- [TASK STATEMENT] For the word "computer", state how many lines of the data include it. Respond with the number only.

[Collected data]
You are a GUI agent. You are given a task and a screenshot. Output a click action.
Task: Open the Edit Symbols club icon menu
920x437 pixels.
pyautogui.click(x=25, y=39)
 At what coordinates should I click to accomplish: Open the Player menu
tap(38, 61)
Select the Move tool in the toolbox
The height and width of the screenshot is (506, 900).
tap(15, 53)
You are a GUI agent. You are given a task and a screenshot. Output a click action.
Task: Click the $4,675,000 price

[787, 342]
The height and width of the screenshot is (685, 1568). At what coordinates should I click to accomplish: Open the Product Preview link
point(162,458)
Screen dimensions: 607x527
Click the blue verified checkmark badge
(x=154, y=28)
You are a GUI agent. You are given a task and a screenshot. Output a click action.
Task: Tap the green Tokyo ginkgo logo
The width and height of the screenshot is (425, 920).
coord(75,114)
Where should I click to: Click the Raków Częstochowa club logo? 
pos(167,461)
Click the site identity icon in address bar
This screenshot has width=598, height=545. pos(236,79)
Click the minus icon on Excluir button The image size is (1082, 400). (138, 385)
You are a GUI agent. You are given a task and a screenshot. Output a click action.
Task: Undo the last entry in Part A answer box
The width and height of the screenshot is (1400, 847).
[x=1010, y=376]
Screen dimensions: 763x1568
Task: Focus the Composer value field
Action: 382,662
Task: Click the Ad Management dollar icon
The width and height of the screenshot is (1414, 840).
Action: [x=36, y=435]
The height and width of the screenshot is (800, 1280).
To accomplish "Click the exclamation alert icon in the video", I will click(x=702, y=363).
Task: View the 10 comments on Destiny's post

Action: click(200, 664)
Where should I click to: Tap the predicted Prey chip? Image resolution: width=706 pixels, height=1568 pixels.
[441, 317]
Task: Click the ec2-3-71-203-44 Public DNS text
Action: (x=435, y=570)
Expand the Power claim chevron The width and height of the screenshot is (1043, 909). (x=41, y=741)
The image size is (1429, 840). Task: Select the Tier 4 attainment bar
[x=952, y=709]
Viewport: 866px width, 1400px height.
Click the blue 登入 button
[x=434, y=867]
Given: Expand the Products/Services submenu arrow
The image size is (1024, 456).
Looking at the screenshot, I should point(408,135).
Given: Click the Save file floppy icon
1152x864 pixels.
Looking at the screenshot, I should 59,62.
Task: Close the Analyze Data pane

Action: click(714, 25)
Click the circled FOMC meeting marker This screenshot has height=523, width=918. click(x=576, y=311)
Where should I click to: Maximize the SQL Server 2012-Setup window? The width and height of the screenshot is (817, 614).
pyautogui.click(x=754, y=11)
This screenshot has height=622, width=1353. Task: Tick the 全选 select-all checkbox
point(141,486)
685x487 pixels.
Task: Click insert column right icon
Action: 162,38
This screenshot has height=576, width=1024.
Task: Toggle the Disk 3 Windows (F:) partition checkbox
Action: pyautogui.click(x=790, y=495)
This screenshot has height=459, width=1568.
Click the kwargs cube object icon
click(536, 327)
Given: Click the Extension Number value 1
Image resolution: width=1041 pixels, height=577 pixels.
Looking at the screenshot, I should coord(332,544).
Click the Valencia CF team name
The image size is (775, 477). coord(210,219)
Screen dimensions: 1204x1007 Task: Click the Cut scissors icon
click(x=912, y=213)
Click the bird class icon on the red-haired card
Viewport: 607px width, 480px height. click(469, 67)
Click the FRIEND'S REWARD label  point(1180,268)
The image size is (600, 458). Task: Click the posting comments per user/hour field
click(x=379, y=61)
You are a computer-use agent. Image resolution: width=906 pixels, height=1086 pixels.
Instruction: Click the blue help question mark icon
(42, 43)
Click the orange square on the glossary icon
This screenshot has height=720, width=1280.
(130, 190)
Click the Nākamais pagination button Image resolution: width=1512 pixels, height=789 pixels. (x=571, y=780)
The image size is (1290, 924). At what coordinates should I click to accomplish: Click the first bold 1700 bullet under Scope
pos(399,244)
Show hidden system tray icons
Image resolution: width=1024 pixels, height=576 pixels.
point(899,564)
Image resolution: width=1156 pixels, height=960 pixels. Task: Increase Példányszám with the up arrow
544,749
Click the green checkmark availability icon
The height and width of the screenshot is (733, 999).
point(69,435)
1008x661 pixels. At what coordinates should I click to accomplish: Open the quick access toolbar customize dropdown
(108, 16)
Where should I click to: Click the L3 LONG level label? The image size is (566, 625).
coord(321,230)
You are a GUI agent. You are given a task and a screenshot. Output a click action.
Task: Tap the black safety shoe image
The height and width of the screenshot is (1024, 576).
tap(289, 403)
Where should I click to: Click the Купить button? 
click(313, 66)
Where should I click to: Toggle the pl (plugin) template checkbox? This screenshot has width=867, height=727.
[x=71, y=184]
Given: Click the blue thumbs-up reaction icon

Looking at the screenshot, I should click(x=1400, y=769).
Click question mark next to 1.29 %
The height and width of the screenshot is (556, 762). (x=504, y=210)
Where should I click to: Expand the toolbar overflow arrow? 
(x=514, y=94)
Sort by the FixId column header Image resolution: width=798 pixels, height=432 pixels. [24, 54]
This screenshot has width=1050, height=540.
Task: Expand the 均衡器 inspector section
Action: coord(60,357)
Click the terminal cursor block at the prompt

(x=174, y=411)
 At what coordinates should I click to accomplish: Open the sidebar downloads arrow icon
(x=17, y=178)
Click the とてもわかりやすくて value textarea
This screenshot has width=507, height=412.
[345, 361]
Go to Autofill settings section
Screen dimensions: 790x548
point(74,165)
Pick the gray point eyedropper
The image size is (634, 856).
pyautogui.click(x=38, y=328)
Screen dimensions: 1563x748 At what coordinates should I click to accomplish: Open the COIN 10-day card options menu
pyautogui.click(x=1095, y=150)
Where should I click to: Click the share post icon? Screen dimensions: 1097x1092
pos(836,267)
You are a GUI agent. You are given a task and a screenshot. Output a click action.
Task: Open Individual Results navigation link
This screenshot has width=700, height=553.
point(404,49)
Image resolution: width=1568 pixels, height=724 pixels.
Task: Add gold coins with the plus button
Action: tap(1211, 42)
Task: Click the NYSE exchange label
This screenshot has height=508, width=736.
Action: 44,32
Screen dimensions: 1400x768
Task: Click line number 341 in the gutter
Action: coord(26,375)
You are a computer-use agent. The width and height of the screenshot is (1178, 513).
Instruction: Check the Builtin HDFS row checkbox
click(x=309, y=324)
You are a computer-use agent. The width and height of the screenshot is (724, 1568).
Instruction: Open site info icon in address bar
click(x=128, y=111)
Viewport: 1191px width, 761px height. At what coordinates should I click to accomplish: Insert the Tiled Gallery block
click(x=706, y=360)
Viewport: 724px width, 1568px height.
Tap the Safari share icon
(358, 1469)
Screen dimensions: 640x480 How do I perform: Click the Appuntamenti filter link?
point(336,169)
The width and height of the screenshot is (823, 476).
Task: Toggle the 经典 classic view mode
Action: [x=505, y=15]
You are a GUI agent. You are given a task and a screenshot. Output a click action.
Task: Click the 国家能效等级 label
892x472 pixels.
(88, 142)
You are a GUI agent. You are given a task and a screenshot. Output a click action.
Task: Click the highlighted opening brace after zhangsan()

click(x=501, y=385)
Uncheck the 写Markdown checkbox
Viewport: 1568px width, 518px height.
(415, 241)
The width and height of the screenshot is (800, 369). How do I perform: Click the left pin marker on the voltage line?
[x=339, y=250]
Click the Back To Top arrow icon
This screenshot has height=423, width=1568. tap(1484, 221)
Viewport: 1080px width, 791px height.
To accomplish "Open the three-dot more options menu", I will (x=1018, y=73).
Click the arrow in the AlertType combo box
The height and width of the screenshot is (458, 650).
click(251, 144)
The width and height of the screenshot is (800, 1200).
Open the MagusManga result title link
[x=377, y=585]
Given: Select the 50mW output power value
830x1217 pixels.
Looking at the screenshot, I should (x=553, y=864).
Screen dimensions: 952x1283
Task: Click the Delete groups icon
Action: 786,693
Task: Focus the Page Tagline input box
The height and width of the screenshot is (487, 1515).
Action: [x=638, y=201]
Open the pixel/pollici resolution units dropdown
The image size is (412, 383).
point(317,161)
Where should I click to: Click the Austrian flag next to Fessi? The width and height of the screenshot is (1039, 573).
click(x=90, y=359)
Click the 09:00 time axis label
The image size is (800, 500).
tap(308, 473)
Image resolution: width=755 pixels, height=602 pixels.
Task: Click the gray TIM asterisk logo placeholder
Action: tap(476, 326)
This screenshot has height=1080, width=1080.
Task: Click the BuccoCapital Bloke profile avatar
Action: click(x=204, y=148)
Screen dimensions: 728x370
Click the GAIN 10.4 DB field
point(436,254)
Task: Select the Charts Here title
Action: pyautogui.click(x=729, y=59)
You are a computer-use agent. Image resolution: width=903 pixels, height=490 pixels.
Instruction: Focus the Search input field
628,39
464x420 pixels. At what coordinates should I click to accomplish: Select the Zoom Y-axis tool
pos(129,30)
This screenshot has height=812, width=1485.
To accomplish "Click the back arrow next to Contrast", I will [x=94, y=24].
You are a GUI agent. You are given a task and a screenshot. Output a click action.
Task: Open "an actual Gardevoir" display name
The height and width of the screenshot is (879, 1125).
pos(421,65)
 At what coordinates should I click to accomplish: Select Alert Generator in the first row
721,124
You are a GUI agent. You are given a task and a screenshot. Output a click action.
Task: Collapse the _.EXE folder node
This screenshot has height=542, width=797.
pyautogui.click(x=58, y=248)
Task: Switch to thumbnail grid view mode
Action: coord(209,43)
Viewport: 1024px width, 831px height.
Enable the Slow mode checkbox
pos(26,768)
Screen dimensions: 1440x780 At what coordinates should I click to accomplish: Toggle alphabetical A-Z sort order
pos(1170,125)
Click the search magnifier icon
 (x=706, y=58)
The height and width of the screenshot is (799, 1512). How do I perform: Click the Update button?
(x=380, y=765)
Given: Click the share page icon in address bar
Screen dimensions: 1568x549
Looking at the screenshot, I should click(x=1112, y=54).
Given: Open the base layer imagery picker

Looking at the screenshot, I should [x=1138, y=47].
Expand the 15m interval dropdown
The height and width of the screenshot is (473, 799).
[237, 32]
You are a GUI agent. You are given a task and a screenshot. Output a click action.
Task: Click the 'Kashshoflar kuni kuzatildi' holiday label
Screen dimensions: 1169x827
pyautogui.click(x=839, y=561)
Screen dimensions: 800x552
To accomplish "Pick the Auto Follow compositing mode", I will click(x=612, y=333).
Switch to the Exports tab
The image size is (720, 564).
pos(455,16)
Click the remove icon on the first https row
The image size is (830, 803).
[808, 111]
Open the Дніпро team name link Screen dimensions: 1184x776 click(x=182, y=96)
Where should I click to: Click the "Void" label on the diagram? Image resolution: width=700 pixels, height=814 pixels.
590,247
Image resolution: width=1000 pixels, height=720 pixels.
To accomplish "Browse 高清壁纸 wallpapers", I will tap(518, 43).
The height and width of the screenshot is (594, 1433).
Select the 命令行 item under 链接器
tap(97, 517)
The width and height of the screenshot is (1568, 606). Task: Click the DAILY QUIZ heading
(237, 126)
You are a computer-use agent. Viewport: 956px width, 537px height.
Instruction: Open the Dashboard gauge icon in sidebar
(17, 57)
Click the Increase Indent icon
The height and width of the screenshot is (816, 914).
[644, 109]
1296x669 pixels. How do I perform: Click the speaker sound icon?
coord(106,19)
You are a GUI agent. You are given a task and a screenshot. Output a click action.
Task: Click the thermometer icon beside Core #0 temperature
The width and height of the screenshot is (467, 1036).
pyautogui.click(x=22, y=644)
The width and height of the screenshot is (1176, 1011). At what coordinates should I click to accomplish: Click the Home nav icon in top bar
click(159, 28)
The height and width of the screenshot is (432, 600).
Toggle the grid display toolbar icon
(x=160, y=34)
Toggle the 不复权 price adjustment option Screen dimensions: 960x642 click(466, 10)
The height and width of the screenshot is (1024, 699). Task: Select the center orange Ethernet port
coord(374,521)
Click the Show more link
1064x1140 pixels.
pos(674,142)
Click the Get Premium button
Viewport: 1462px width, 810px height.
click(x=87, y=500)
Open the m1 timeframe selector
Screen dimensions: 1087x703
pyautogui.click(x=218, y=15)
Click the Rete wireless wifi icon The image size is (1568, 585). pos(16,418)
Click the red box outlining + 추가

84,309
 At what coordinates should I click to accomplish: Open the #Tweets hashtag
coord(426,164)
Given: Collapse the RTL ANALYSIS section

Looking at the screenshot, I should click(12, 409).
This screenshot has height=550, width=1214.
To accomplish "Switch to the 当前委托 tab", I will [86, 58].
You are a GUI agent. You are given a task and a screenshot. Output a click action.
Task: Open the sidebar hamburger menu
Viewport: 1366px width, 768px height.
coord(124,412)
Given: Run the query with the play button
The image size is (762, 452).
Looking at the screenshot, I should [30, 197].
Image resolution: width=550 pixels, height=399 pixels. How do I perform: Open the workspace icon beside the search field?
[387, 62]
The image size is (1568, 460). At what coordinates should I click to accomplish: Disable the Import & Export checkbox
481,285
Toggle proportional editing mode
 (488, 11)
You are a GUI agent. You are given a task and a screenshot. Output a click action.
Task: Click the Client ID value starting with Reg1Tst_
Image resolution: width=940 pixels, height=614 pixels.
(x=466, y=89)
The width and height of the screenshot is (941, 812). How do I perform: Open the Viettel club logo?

- [ANSWER BOX] 5